Pourquoi Macron fait le choix risqué de reconduire Lecornu à Matignon

Le Premier ministre démissionnaire était le plus avancé dans les négociations avec le PS, et il avait ébauché un projet de budget. Mais sa reconduction, quatre jours seulement après sa démission, fait office de provocation pour la gauche. Un pari à haut risque.

L’Eurois est mort, vive l’Eurois ? Au bout de plusieurs heures de suspense, Emmanuel Macron a finalement reconduit le Premier ministre (et conseiller départemental de l’Eure) Sébastien Lecornu dans ses fonctions , vendredi soir,

quatre jours seulement après sa démission sur fond de mésentente avec la droite de Bruno Retailleau. Un scénario inédit, dont le seul précédent historique est le maintien à ses fonctions de Georges Pompidou, en octobre 1962, malgré le vote d’une motion de défiance des députés (une dissolution de l’Assemblée nationale avait suivi),

qui a aussitôt suscité l’incrédulité de l’opposition. « Je suis abasourdie », lançait ainsi la secrétaire nationale des écologistes Marine Tondelier, quelques minutes après l’annonce, tandis que les appels à la censure du gouvernement Lecornu II se multipliaient dans l’opposition.

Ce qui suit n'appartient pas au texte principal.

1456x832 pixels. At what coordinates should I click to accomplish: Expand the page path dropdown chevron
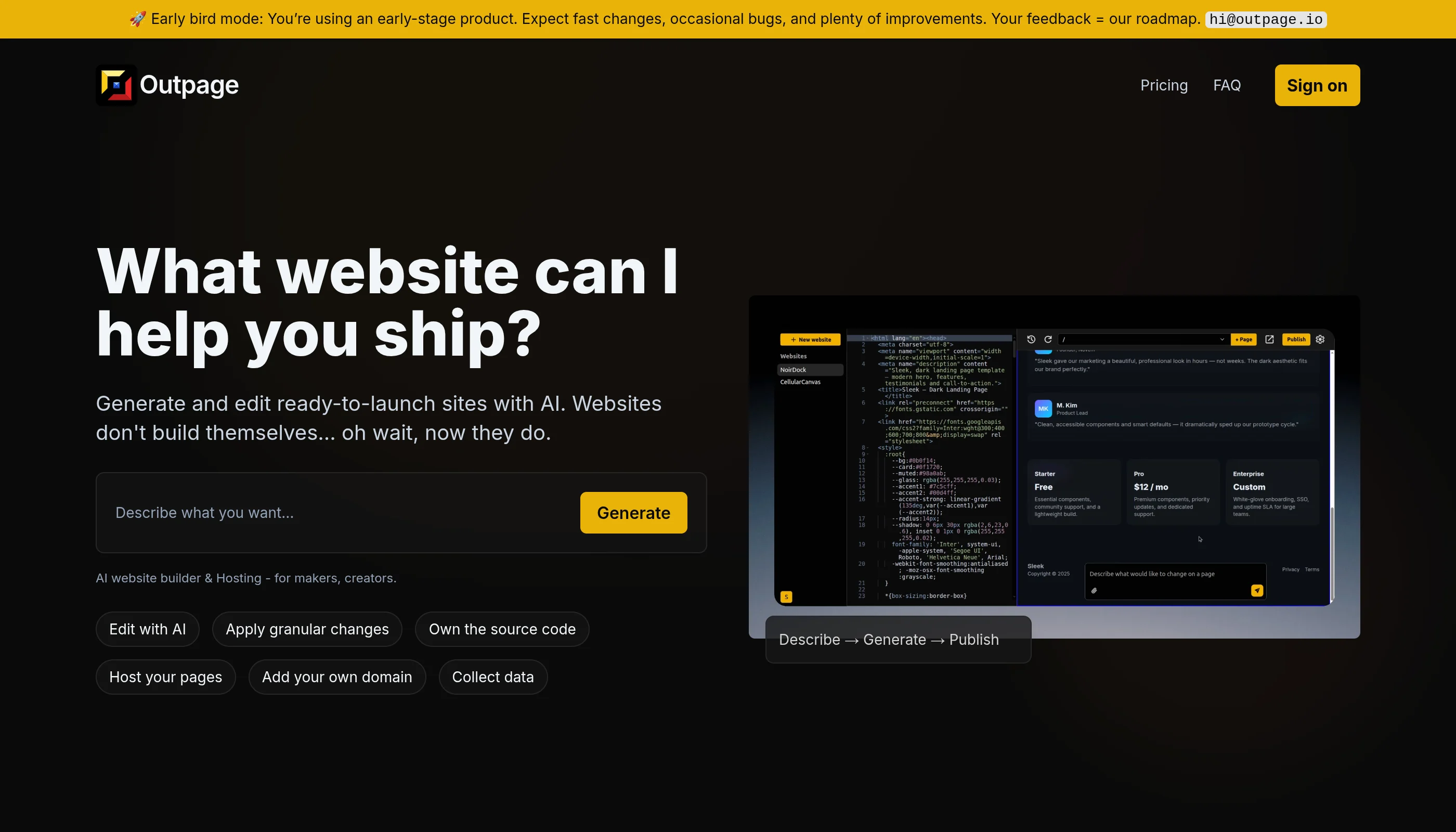pos(1221,340)
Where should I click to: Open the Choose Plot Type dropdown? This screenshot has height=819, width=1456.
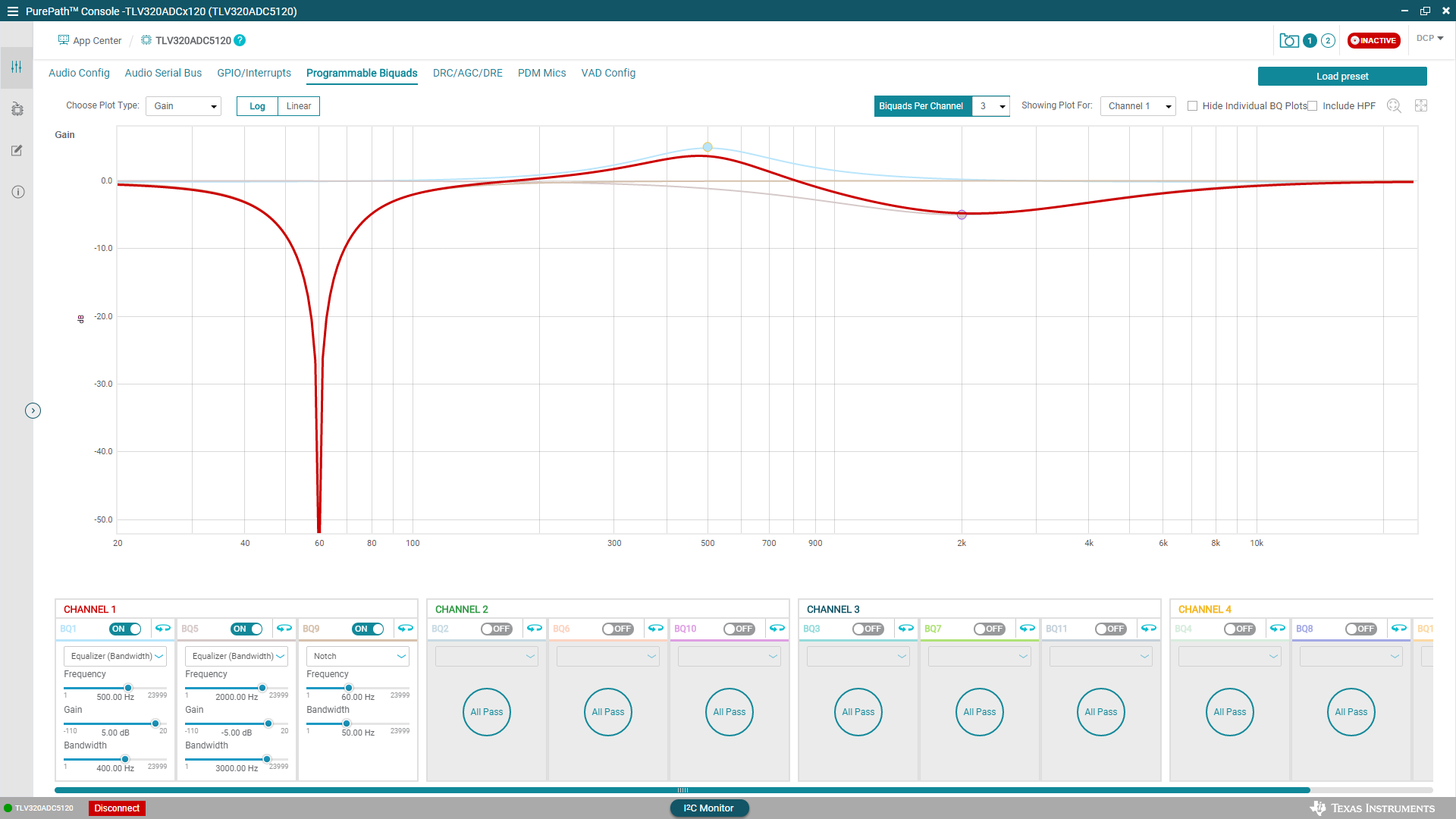pos(184,106)
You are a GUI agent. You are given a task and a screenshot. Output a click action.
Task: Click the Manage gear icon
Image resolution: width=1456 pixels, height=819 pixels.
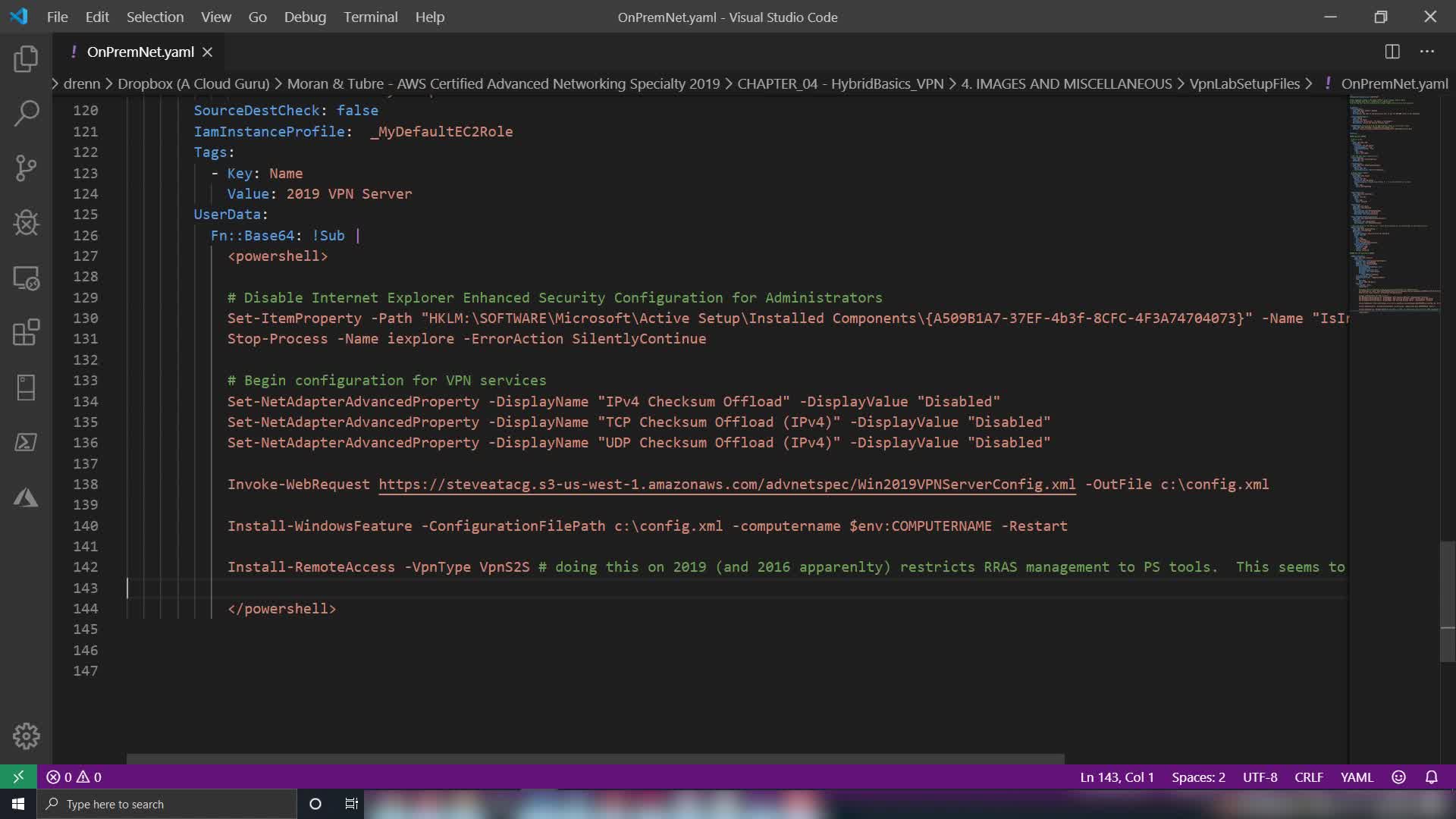26,736
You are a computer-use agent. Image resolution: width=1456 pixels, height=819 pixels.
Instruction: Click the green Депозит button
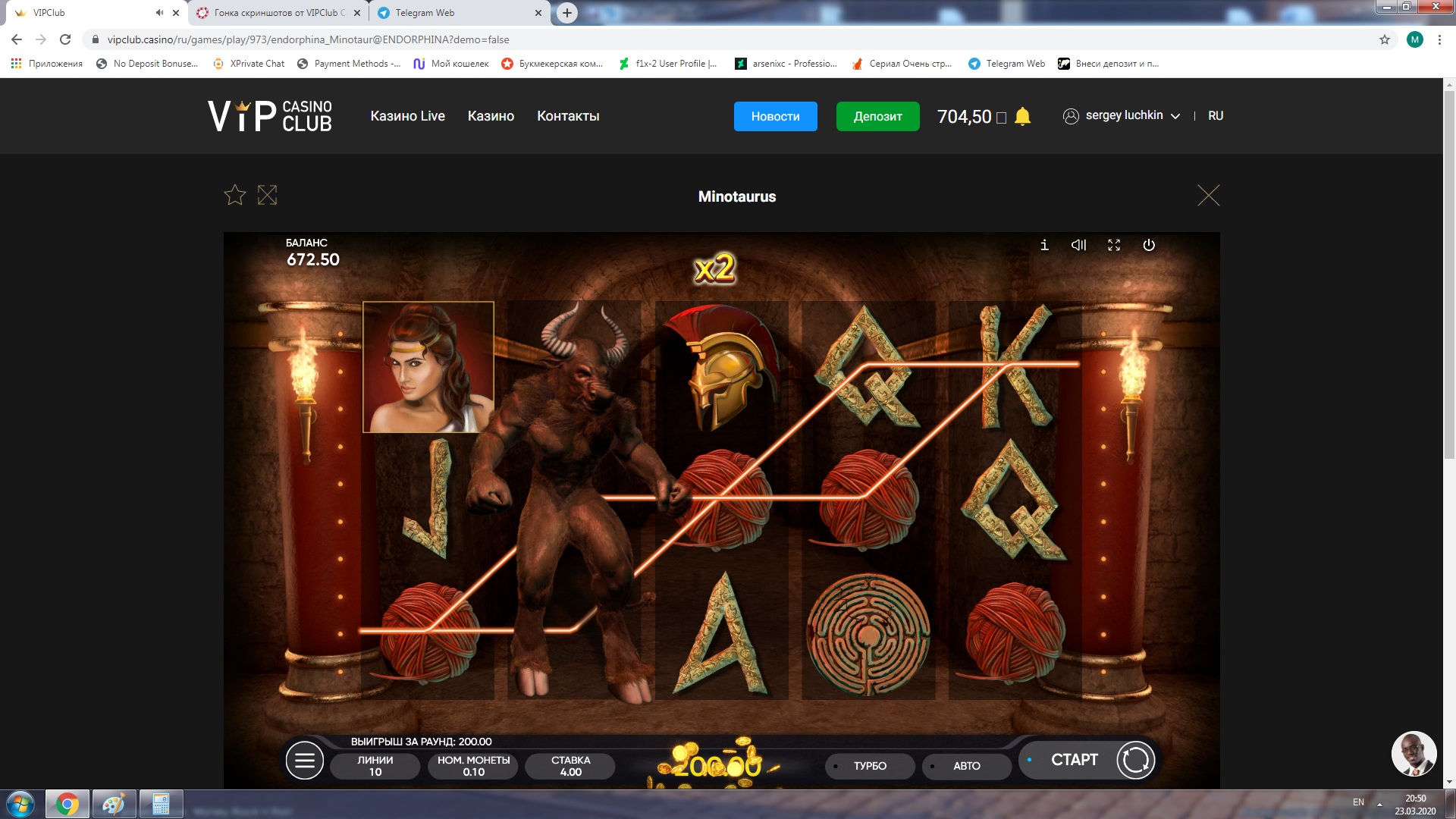(x=877, y=116)
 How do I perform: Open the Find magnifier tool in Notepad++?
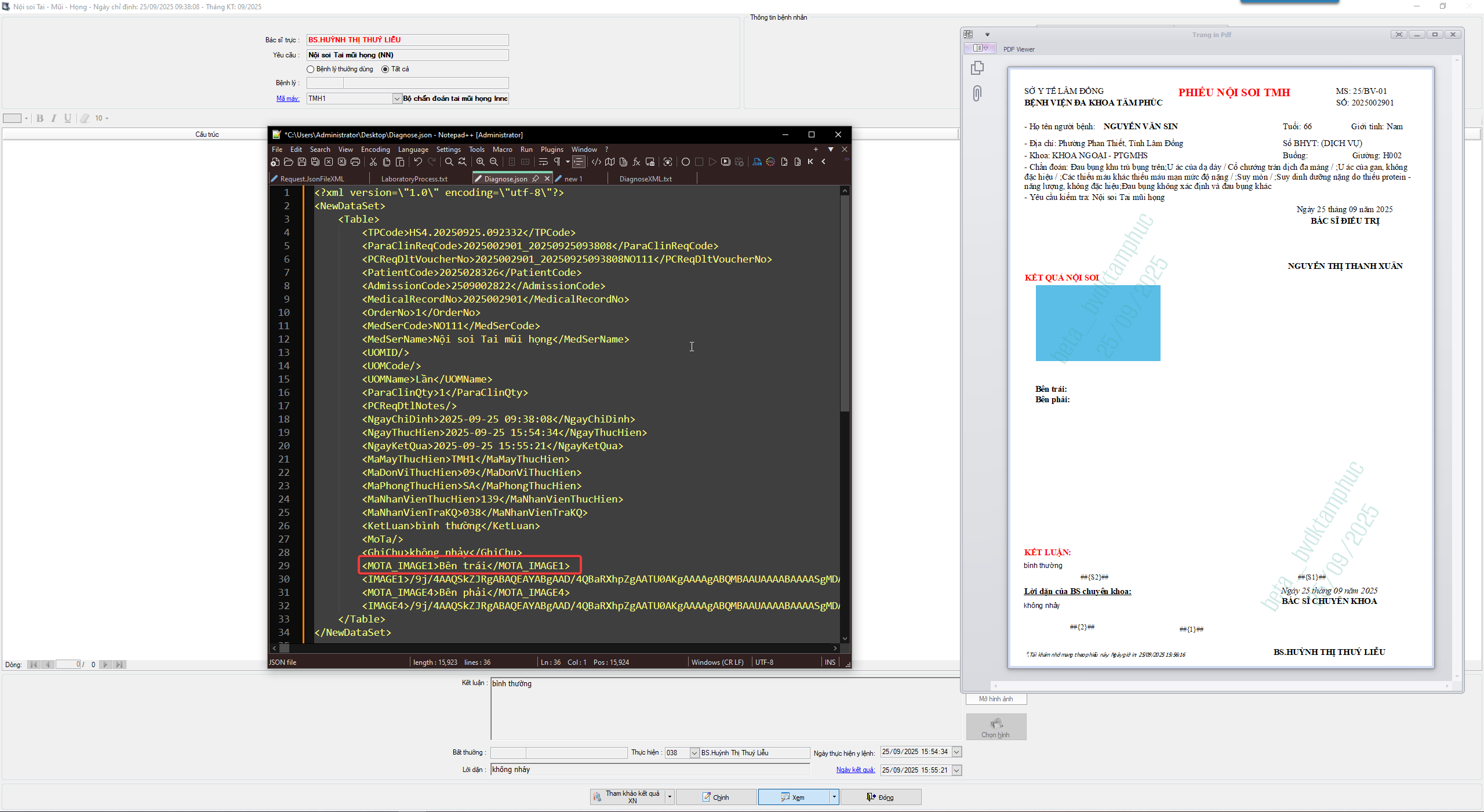[449, 162]
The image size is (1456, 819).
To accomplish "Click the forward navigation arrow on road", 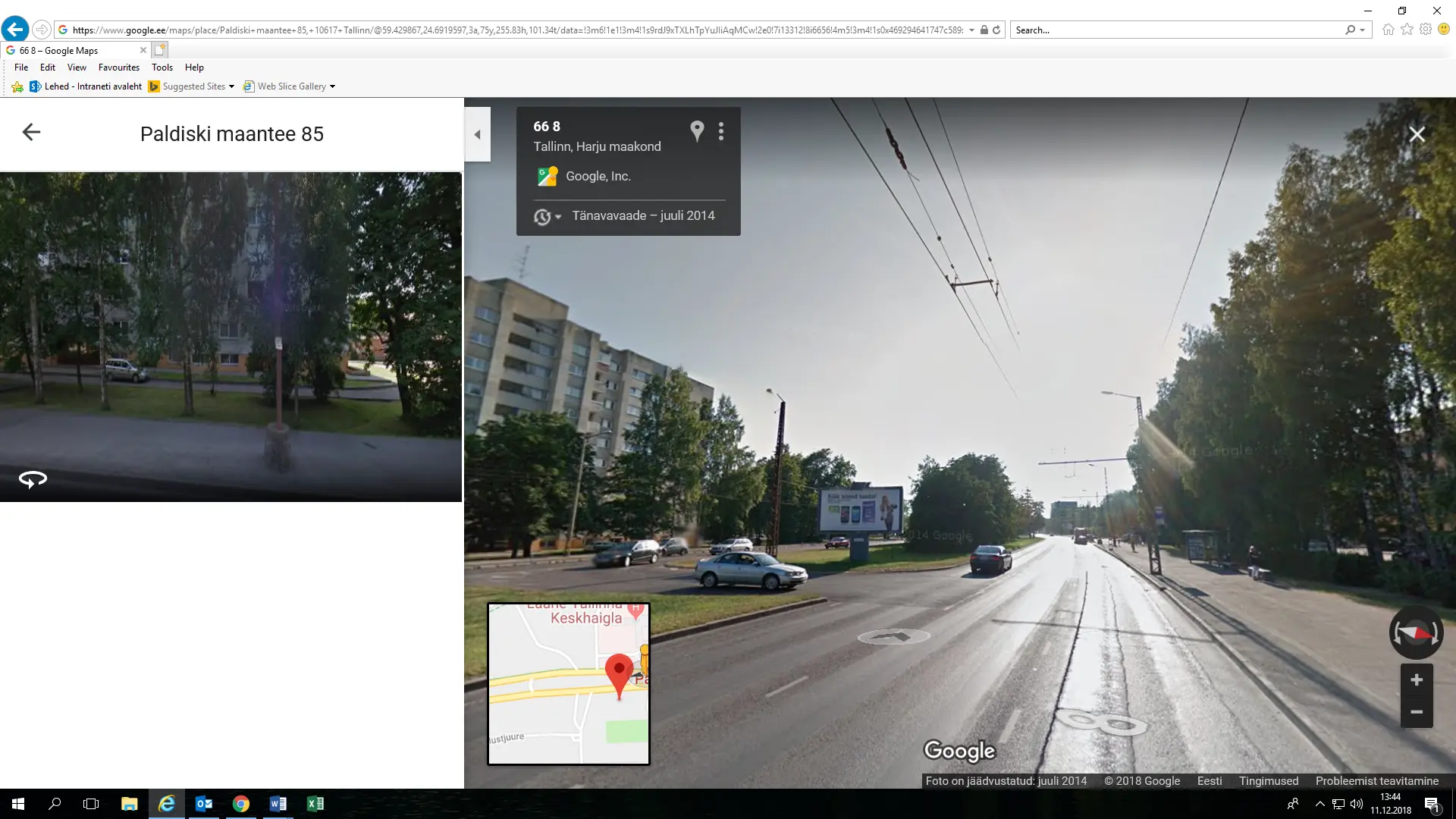I will (x=893, y=637).
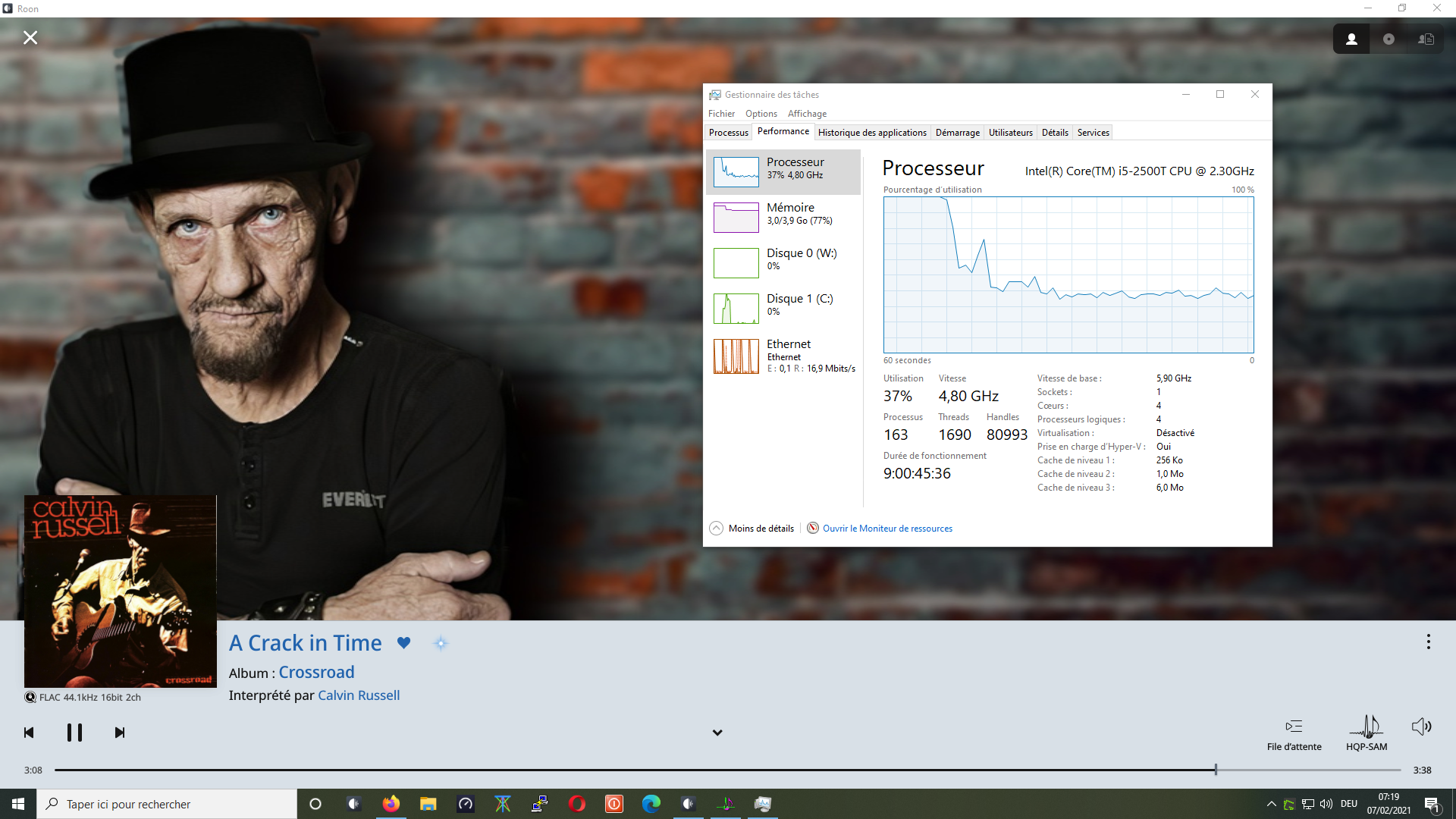Click the volume speaker icon
Image resolution: width=1456 pixels, height=819 pixels.
[1421, 727]
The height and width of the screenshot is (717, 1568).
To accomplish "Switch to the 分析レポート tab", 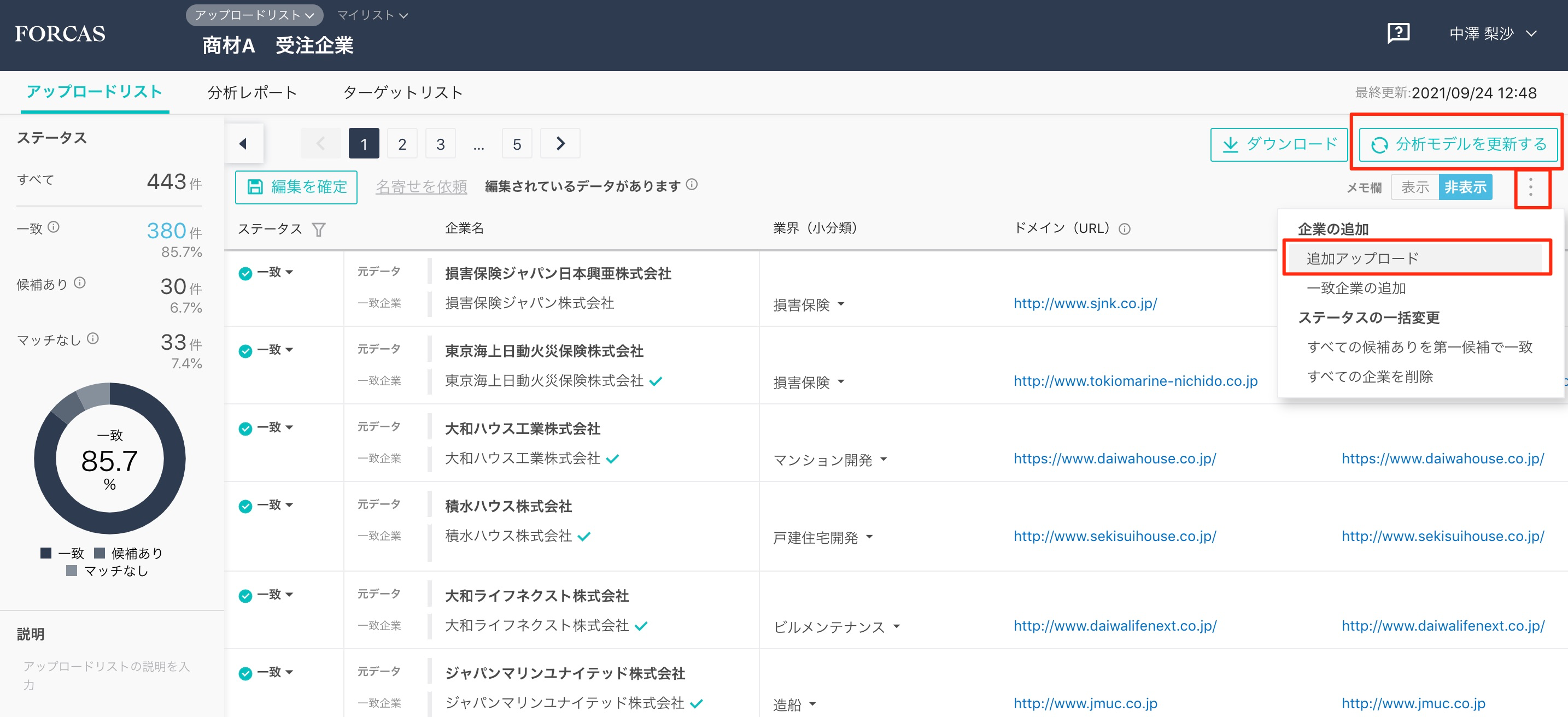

Pourtant, l’hypothèse d’une reconduction du Premier ministre était posée dès mercredi soir dans les rangs de la majorité. Après un exercice jugé réussi au journal télévisé de 20 heures de France 2,

où le pensionnaire de Matignon, tout en assurant que sa « mission était terminée » n’avait jamais vraiment fermé la porte à une éventuelle poursuite de ses fonctions, certains de ses proches évoquaient déjà,

en privé, le scénario d’un maintien en poste. Beaucoup notaient d’ailleurs qu’après avoir évoqué la nécessité que la prochaine équipe ministérielle soit « déconnectée de toute ambition présidentielle »,

le Premier ministre démissionnaire avait dit à trois reprises qu’il ne nourrissait aucune ambition élyséenne.

Le plus avancé sur un accord de non-censure avec le PS

En pleine ascension dans les enquêtes de popularité , avec 28 % d’opinions favorables (+ 11 points) dans le baromètre Elabe, Sébastien Lecornu était en outre le plus avancé dans les négociations

avec le Parti socialiste sur un éventuel accord de non-censure à l’Assemblée nationale. Il avait indiqué lors de son passage sur France 2 que les discussions achoppaient encore sur les « derniers mètres ».